No word passed between them for a while, and they were kept in countenance by pretending to listen to the clear fresh notes of a child singing. Léa had not sat down again. Standing massively in front of him, she carried her irretrievable chin higher than before, and betrayed some vague distress by the frequent fluttering of her eyelids.
‘Am I making you late? Have you to go out this evening? Do you want to dress?’ The questions were abrupt, and forced Léa to look at Chéri.
‘Dress? Good Lord, and in what do you wish me to dress? I am dressed – irrevocably – once and for all.’
She laughed her incomparable laugh, starting on a high note and descending the scale by leaps of equal interval till she got to the deep musical reaches reserved for sobs and amorous moans. Chéri unconsciously raised a hand in supplication.
‘Dressed for life, I tell you! And how convenient that is! Blouses, fine linen, and this uniform on top, and here I am in full fig. Equally ready for dinner either at Montagné’s or somewhere modest, ready for the cinema, for bridge, or for a stroll in the Bois.’
‘And what about love – which you’re forgetting to mention?’
‘Oh, child!’
She blushed: and, though her face was dark with the chron
ic red of sufferers from arthritis, the blush could not be concealed. Chéri, after the first caddish satisfaction of having said something outrageous, was seized with shame and remorse at the sight of this maidenly reaction.
‘I was only joking,’ he said, in some confusion. ‘Have I gone too far?’
‘Of course not. But you know very well I have never cared for certain kinds of impropriety or for jokes that are not really funny.’
She strove to control her voice, but her face revealed that she was hurt, and every coarsened feature gave signs of a distress that could perhaps be outraged modesty.
‘Dear God, if she takes it into her head to cry!’ and he imagined the catastrophic effect of tears coursing down each cheek into the single deep ravine near the mouth, and of her eyelids reddened by the salt of tears.
He hastened to intercept: ‘No, no, you mustn’t think that! How could you! I never meant . . . Please, Léa . . .’
From her quick reaction he realized suddenly that this was the first time he had spoken her name. Proud, as in the old days, of her self-control, she gently stopped him.
‘Don’t worry, child. I’m not offended.
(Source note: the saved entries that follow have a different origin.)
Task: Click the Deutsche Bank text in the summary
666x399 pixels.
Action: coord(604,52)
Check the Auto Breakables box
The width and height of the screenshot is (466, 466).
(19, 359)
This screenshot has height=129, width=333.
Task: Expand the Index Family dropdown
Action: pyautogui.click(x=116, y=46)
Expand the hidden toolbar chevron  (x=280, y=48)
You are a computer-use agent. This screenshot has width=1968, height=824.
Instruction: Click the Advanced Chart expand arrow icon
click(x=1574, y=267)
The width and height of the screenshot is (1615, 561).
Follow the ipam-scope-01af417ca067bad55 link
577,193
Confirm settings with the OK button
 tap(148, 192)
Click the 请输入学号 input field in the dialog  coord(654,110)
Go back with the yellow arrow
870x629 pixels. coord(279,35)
But I’ve only got you here for a few minutes, so don’t spoil them by saying anything I shouldn’t care to remember.’
Her gentle tone left him cold, and her actual words seemed offensively tactful to him. ‘Either she’s lying, or she really has become the sort of person she pretends. Peace, purity, and the Lord knows what! She might as well wear a ring in her nose! Peace of heart, guzzling, and the cinema. . . . Lies, lies, all lies! She wants to make me think that women find growing old comfortable, positively enjoyable. How can she expect me to swallow that? Let her bore anyone else she likes with her fine talk about how cosy life is, and the little restaurants with the most delicious country dishes. I’m not having any! Before I could toddle, I knew all there is to know about reducing. I was born among ageing beauties! All my life I’ve watched them, my painted pixies, squabbling about their wrinkles, and, well into their fifties, scratching each other’s eyes out over some wretched gigolo!’